#### Assignment
Without pictures, repeat the lines of the entries from the one containing "Given: Select the" through the last, both ends included, and nothing else.
○ ○ ○
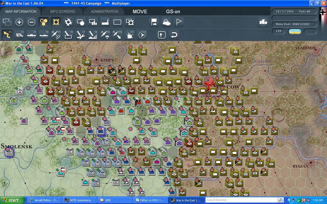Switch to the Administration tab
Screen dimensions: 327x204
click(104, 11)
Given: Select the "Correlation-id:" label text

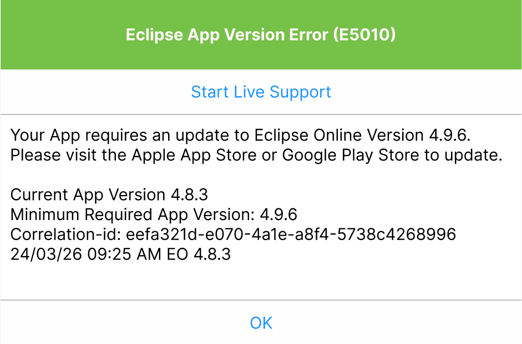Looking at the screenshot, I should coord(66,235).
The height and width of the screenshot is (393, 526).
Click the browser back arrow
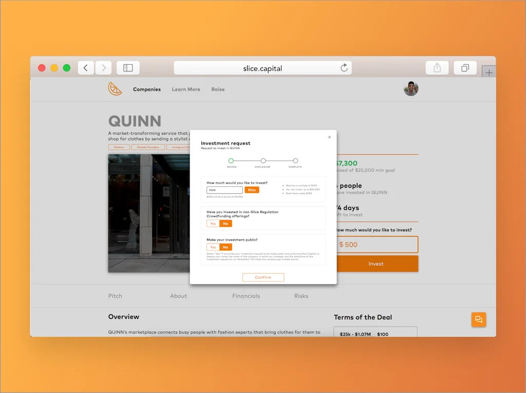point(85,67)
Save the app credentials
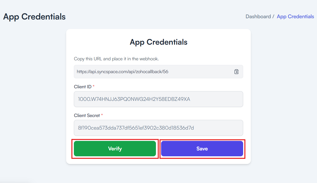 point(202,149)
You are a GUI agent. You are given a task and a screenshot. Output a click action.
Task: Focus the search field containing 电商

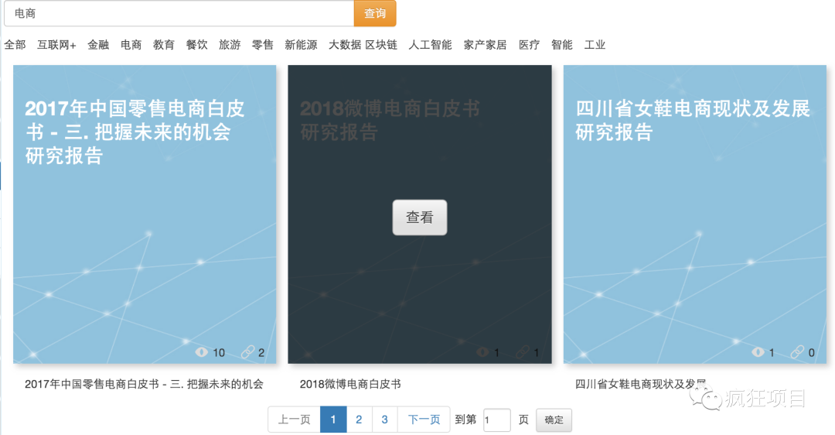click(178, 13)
○ ○ ○
#### Reply
Given: Select the "Correlation-id:" label text

Looking at the screenshot, I should coord(66,235).
The height and width of the screenshot is (393, 526).
Click the browser back arrow
point(85,67)
Save the app credentials
 point(202,149)
You are a GUI agent. You are given a task and a screenshot. Output a click action.
Task: Focus the search field containing 电商

click(178, 13)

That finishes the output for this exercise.